それから2,3話をしてから僕は母からかかってきた電話を切った。
僕が由梨と2人で暮らしているのは、転勤で実家から勤務先の大学が遠くなってしまったからだった。
本当は母や父と一緒に同じ屋根の下に暮らしたいものだが、母は実家の近くのカフェを経営しているし、父は自分の家で老後を穏やかに暮らしたいのだそうだ。

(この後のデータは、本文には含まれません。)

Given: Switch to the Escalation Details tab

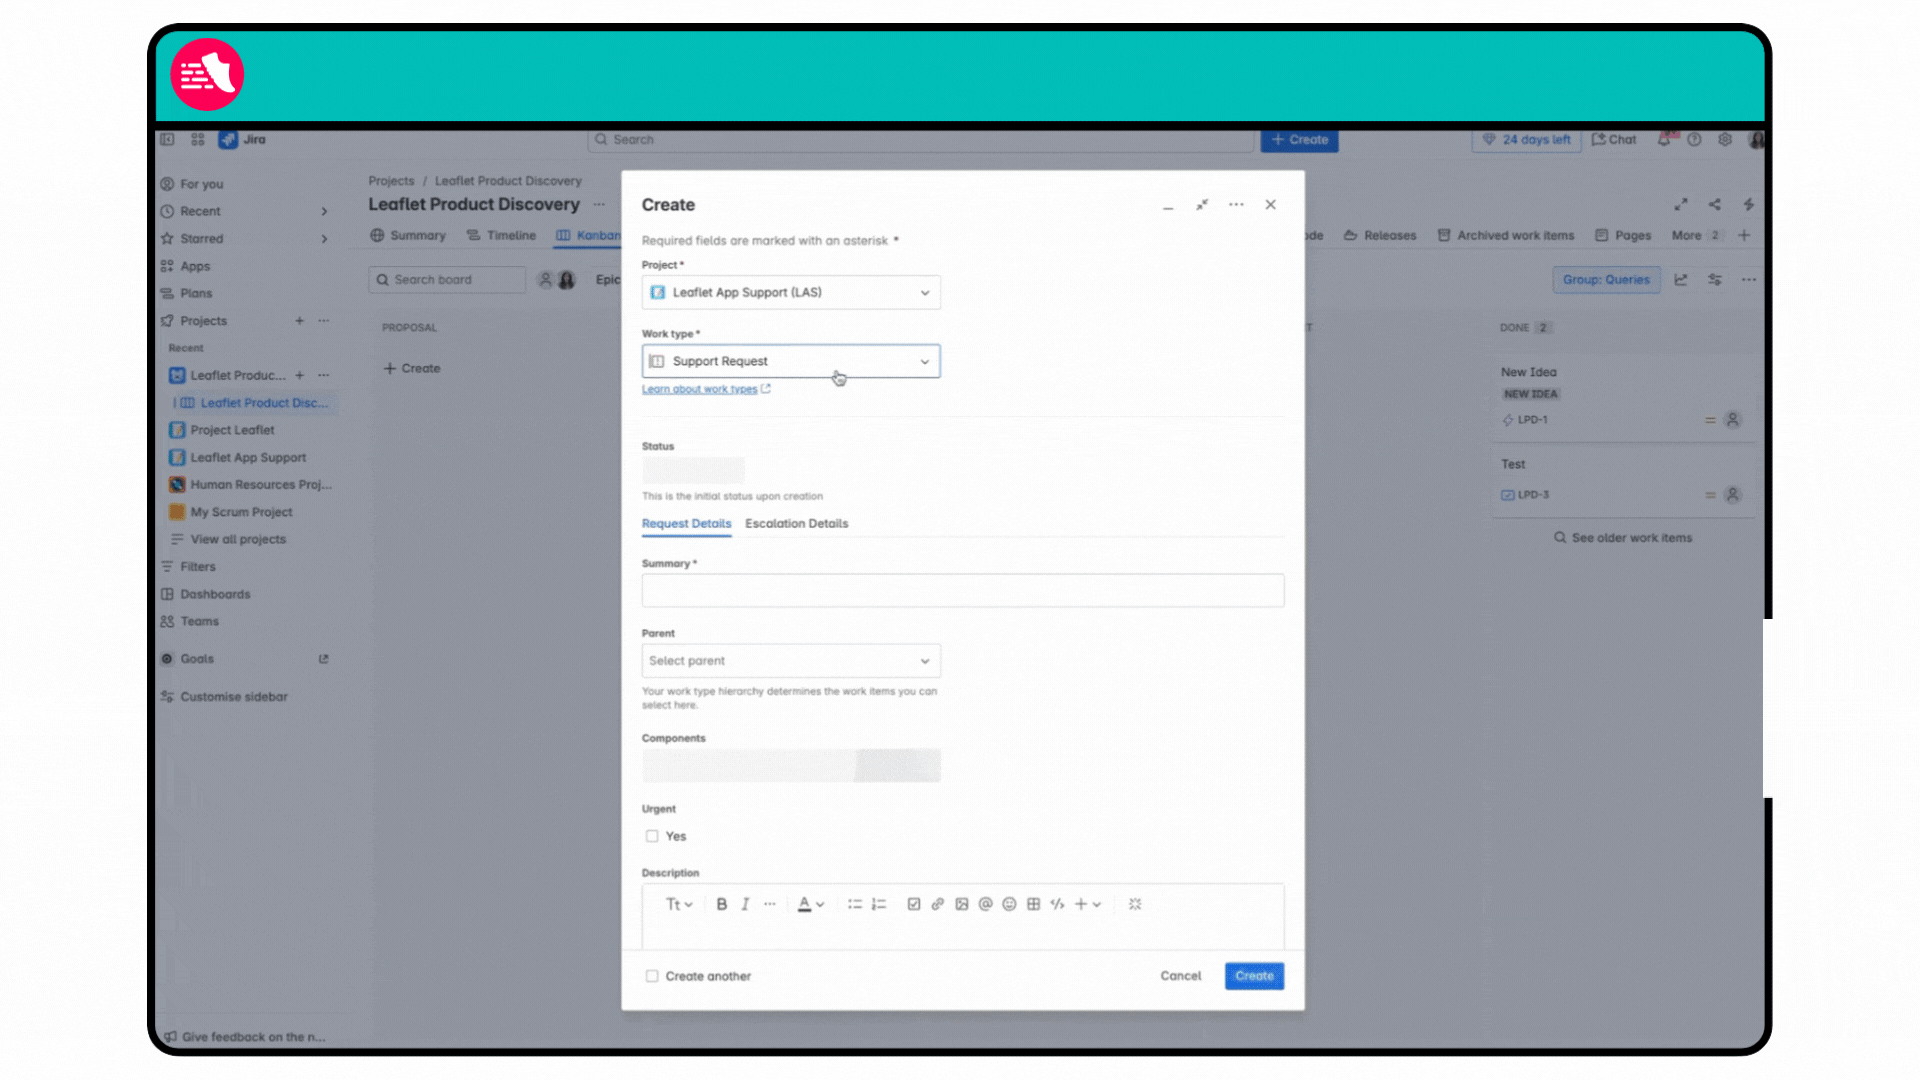Looking at the screenshot, I should point(796,524).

由梨と母の相性は決して悪いとはいえないが、由梨はもともと他の女と違って口が堅い。
これは女性としては珍しいことである。

口を開けば世間離れした話ばかりするため他の女はその話についていけない、というかあまり興味を持てない。もちろんそれは母も同じことで。普通の女性がするような世間話ができなくて、きっとそのことが本人にも分かっているから自然と口が堅くなってしまうのかもしれない。母が「由梨には静かなイメージがある」といったのはそういうことである。顔つきにも他の女との違いがしっかりと現れているように思える。

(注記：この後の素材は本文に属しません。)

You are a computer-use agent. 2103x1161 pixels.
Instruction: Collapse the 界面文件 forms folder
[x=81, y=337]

顔つき通り、本当は子供の様にふざけたり面白いことを言うのが好きなのだが、だんまりが続くとその彼女の貴重な個性がたちまち死んでしまうようだ。


それに、由梨自身も、年上の女性との付き合いでちょっとしたトラウマがあるということをちょろっと言っていたことがあった。
人はみな不都合でなければ自分の感情に正直に生きていて、人にはそれぞれ居心地のいい集団と居心地の悪い集団があり、居心地のいい場所になるべくいるように行動していくものだ。

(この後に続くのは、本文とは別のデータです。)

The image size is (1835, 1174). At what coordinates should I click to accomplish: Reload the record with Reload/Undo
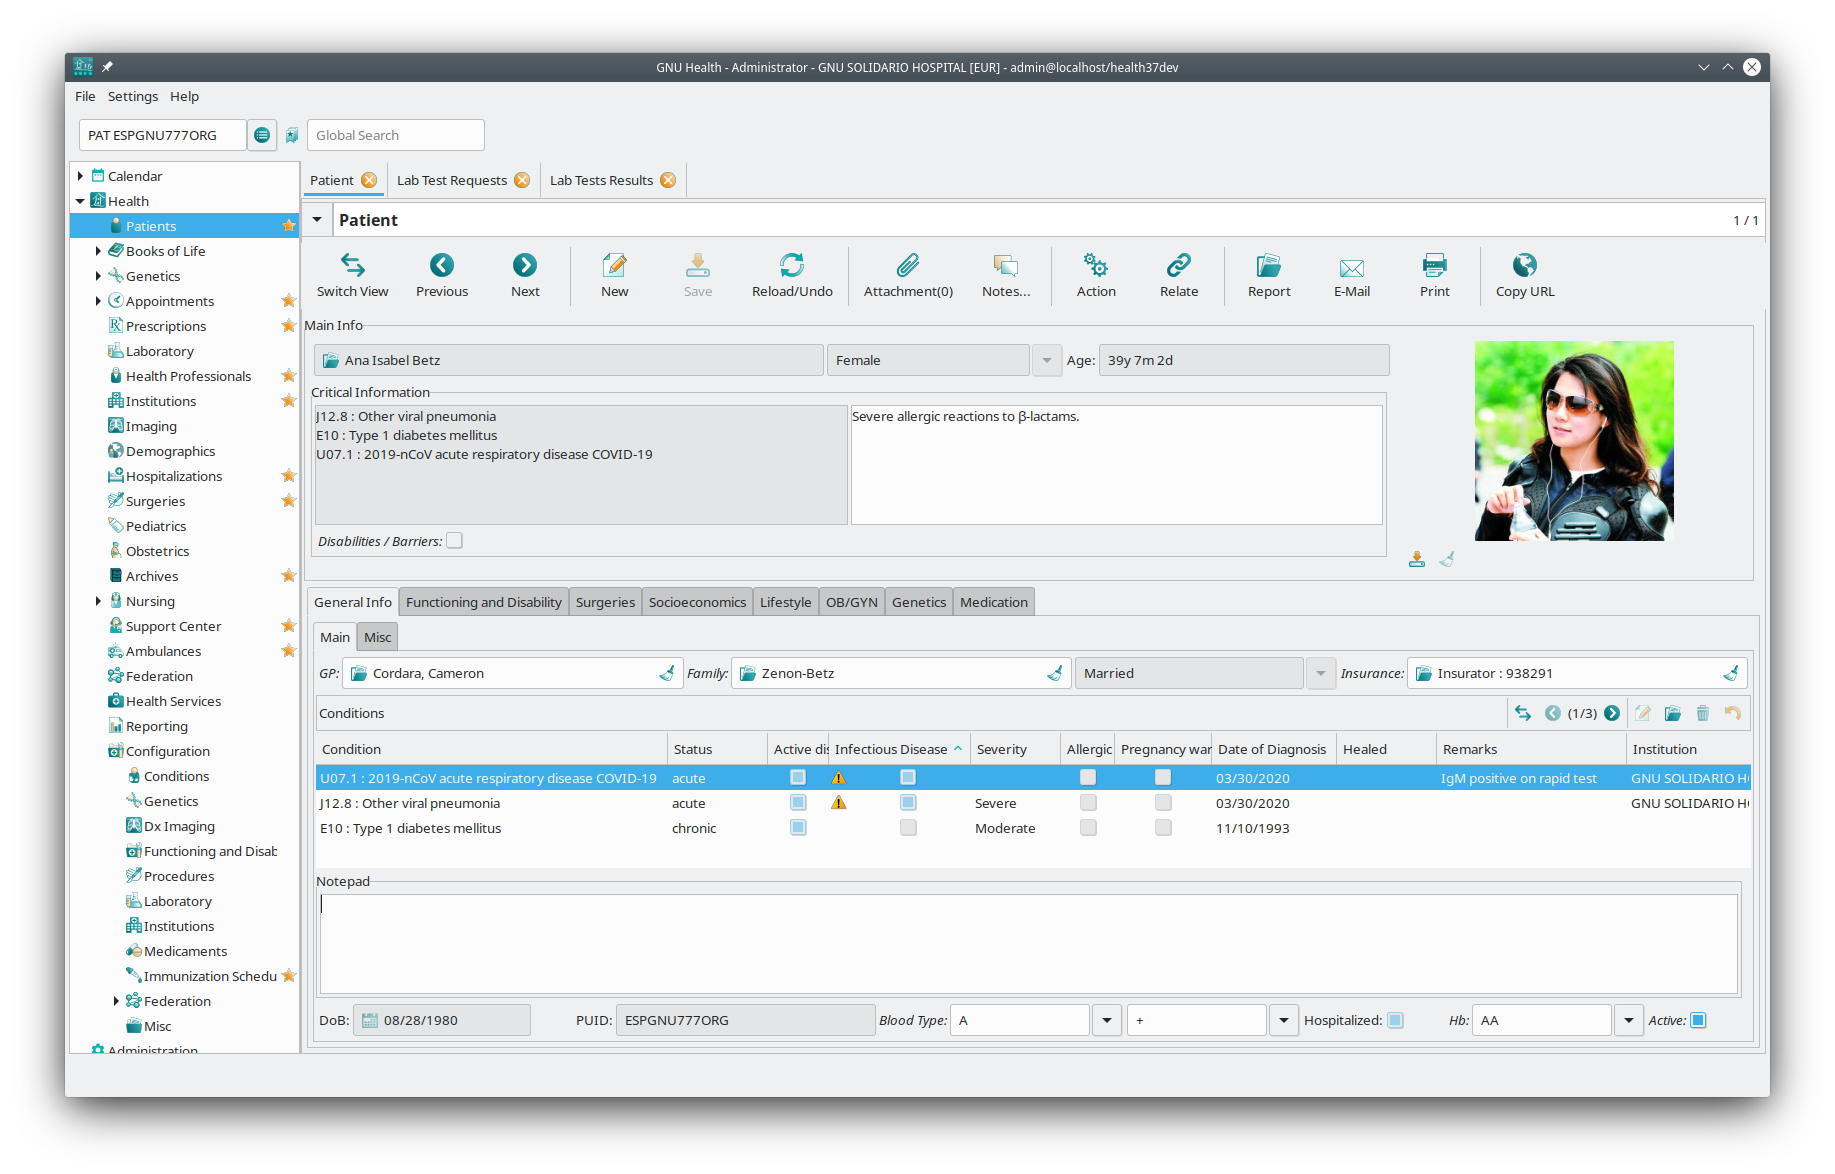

でも、社会生活において、特定の性格の人とだけ付き合うのは不可能であり、「家族」という小社会においてもそれは同じこと。だから由梨はある年上女性との付き合いでつまずいたことを「トラウマ」と言ったのだろう。また、「トラウマ」というからにはそれが1回ではないということは察しがつく。
それに、由梨は大学にいるときも孤立しっぱなしだった。
社会でそのことを乗り越えられなかった由梨はそのことを気にしていて、おそらく母がお見舞いに来たときにはとても気を遣ったことだろうと思う。